What “The Science” Really Says about the Coronavirus Pandemic
/The answer is not much – at least, not yet.
While advocates of lockdowns and masking mandates claim to be invoking “the science,” science by its very nature can’t provide short-term answers to the efficacy of such measures. The scientific method demands extensive data gathering and testing, which generally take longer than the duration of a pandemic. An abundance of scientific evidence does exist for the effectiveness of vaccination, but whether vaccines can completely eradicate the coronavirus is an open question. Social distancing as a preventive measure is also on firm scientific ground.
Lockdowns have been used for centuries as a way to slow the spread of disease, including the Black Death plague in the 14th century and the Spanish Flu in 1918-1919. But all they do is initially reduce transmission of the virus, and to claim otherwise is scientifically disingenuous.

- **Supplied entries**:
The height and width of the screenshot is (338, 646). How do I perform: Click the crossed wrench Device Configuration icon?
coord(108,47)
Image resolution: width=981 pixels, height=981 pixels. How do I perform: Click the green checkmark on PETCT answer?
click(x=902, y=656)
==
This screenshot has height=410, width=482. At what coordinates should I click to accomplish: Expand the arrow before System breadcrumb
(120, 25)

- **Directions**:
a - Does each statement below agree with the coronavirus article? For each one, answer yes or no and quote the words of the article that decide it. (i) Social distancing as a preventive measure has a firm scientific basis. (ii) Science has shown that vaccines can completely eradicate the coronavirus. (iii) Lockdowns were used during the Spanish Flu.
b - Retype the part of the coronavirus article that runs from "Lockdowns have been" to "is scientifically disingenuous.".

- **Results in order**:
a -
(i) Yes: "Social distancing as a preventive measure is also on firm scientific ground."
(ii) No: "whether vaccines can completely eradicate the coronavirus is an open question."
(iii) Yes: "Lockdowns have been used for centuries as a way to slow the spread of disease, including the Black Death plague in the 14th century and the Spanish Flu in 1918-1919."

b -
Lockdowns have been used for centuries as a way to slow the spread of disease, including the Black Death plague in the 14th century and the Spanish Flu in 1918-1919. But all they do is initially reduce transmission of the virus, and to claim otherwise is scientifically disingenuous.